Cheers for the shoutout /u/jelvinjs7, thoughi 'd suggest a slight rewording of your first sentence, unless I'm misunderstanding the intended meaning.
It's not that languages change at different rates but those rates are internally consistent per language. It's that language, in general, changes at different rates, even for a single language through its restricted history. So it's not like Chinese changes at one rate and English at another, but that Chinese throughout a period of time doesn't change at a steady rate nor do all aspects of the language (phonology, lexicon, syntax) change at the same rate at the same time either.
So the real issue u/tjmaxal is that we can answer your question for a given language based on historical records and historical reconstructions, but we can't just apply a single formula to a given language and get consistent answers.

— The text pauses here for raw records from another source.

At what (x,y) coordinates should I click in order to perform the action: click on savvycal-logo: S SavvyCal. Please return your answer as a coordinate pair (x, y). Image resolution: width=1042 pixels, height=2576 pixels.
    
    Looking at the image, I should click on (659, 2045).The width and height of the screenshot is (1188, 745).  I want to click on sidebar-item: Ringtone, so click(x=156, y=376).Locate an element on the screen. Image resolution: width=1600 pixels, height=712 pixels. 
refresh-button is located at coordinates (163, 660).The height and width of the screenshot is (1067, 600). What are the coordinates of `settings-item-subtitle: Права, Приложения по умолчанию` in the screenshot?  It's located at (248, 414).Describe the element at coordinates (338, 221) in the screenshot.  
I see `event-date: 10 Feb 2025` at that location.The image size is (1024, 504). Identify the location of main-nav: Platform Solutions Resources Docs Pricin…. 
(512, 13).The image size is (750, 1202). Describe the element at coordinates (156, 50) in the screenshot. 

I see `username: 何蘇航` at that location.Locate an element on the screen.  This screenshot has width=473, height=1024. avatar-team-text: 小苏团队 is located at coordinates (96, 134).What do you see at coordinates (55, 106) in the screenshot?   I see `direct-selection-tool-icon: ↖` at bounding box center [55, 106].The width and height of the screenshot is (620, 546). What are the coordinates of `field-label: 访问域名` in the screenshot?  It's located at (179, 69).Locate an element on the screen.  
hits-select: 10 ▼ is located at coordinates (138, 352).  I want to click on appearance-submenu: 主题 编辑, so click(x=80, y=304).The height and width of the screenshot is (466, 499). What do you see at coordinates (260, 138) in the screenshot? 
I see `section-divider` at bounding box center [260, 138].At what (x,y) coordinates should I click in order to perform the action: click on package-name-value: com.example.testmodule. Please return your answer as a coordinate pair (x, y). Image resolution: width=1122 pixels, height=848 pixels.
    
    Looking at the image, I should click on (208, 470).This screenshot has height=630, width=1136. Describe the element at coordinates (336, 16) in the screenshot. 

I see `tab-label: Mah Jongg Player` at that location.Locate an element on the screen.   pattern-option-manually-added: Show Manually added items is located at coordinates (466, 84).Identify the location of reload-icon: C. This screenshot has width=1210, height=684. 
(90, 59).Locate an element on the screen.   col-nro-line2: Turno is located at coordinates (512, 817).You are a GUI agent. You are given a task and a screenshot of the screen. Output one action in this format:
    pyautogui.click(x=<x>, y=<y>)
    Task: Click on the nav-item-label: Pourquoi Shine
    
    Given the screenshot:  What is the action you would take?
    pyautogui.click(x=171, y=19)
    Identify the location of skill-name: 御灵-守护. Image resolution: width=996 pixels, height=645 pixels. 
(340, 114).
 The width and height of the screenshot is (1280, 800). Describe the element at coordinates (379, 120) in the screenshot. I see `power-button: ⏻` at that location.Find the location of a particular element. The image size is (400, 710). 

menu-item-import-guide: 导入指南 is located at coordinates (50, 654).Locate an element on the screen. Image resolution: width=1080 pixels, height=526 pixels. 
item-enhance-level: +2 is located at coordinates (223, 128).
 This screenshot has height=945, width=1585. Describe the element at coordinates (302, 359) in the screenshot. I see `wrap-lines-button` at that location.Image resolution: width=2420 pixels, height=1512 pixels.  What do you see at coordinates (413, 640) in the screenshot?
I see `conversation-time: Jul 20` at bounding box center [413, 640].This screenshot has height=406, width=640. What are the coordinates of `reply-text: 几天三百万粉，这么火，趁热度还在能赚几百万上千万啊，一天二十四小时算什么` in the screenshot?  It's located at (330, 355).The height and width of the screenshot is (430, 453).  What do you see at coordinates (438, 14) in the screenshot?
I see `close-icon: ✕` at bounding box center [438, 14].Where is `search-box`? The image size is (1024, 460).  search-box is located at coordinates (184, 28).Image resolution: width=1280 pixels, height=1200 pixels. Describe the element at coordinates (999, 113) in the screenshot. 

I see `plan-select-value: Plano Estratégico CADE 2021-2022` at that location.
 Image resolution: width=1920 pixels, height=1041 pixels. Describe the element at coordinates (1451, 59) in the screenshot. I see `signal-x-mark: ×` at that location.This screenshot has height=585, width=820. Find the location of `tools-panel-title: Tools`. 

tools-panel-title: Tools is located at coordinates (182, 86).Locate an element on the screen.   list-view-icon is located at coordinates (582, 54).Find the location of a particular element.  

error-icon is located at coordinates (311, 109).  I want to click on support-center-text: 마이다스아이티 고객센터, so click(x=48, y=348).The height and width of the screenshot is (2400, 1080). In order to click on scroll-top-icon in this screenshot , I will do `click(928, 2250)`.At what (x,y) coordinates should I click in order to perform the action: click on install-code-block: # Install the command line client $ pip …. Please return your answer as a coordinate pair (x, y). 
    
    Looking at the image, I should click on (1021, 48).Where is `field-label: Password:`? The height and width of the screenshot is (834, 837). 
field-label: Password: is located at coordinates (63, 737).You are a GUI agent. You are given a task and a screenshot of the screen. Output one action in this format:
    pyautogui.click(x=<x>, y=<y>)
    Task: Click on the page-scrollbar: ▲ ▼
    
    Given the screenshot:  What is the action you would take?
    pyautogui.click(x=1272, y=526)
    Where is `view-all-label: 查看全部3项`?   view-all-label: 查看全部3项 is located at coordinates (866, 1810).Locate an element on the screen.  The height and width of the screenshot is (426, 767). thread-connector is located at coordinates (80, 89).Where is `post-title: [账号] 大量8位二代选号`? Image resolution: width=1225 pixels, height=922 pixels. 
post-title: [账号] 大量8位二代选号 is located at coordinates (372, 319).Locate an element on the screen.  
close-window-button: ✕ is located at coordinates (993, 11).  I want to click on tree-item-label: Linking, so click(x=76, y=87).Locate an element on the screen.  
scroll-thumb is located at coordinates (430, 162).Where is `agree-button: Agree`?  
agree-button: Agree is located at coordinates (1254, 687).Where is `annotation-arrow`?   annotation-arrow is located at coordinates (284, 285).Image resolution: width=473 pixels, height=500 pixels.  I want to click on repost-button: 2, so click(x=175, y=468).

To really answer, we'd need to know what your native language is, and we'd need to have some sense of what the history of that language has been for a period of time within which we'd send you back. This is fine with languages with well documented histories like English or Burmese, but not as easy (or even possible at all) if your native language is Pirahã.
Basically, the better documented the language is in historical records, and the more closely related language varieties there are alive today, the better we can answer the question, but that answer will be completely unique to that language.
If you feel like sharing your native language and assuming it's not English or Mandarin (addressed by /u/jelvinjs7 already), we can take a stab at the answer.
Well that depends partially on what your native language is, since languages change at different rates. The FAQ has a whole section about language’s role and application in history, including bits and pieces about how languages changed and developed. I can only find two languages for the “how far back could I still communicate” type of question, though: English and Mandarin.